Let's start with this blog post from Facebook this morning (
Configuration changes. Ok - hold that thought. (BTW - you have to giggle at the fact Santosh has a Twitter account)
We have also learned that whatever the real cause, the result of the problem is being well documented:
Right, so the result of the actual problem caused removal of routes that included Facebooks DNS systems from the global routing tables. Like having your name removed from the phonebook, no systems could find the numbers for these Facebook owned systems...all of them!
Further, we have seen a number of pundits talking about BGP being the culprit. BGP is a routing protocol that does what you tell it, and if you tell it the wrong thing this is not a problem with BGP, but rather the result of a different problem.
How does something like this happen? To answer this question we have to take an educated guess. At the risk of being wrong, I am going to take a shot at what really happened.
One possibility is that Facebook was hacked. Frankly, at first, I suspected this as well. As soon as the DNS reports started coming in, though, I doubted this was the case. While the DNS has been successfully hacked many times in history, that system has become more resilient and more distributed than ever. So to take down the entire world would be a monumental hack. Not saying it couldn't be done, just saying I doubted this possibility.

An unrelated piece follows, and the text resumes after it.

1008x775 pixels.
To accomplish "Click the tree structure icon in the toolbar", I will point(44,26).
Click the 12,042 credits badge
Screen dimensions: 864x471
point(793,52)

The next possibility is that someone made a "typo". What I mean by this is all network professionals end up having to type into the command line interface of routers and switches - much like you would type commands in Windows CMD, and it is extremely easy to make a typo, an error that tells the device to do something other than it is supposed to do and chaos ensues. This possibility seems reasonable, especially given the Facebook blog post above. One of the places such an error could be made is in the "network command" under BGP or OSPF (see my article here). A typo would explain a single command problem, however there is a problem with my hypothesis. To affect all of Facebook's systems with one command line entry, I would hope, is nearly impossible unless their design is actually so bad that Facebook had no redundancy in their addressing design for the DNS systems. If the design is that bad, they will never admit it.
In the past 5 to 7 years this command line interface skill set has been dwindling. More and more, we have had a movement to automation in the networking industry. Scripts and Python applets have been dominating the provisioning and maintenance processes: Software Defined Networking. This automation could be the culprit. That said, someone has to write the code, or write the script, and so the "typo" cause can raise its ugly head here too. If the typo was cut and paste into multiple areas in the script or code: boom, you could affect multiple systems with a simple click, or push of the enter key. I can tell you that no one wants to blame SDN or automation or any of this. Companies like Cisco and Juniper and even Facebook itself are too invested in these automation and software driven developments in the industry. If my hypothesis on automation here is accurate, again I think we will never know the truth.
Whether is was a single command line, or an automation script/code process, I am going to put my money on this "typo" issue as being the root cause of Facebook's issue this October 4th. I think Santosh from Facebook is almost admitting it while being as vague as possible.
Like my readers, I am staying tuned to see what, if anything, comes out over the coming days and weeks.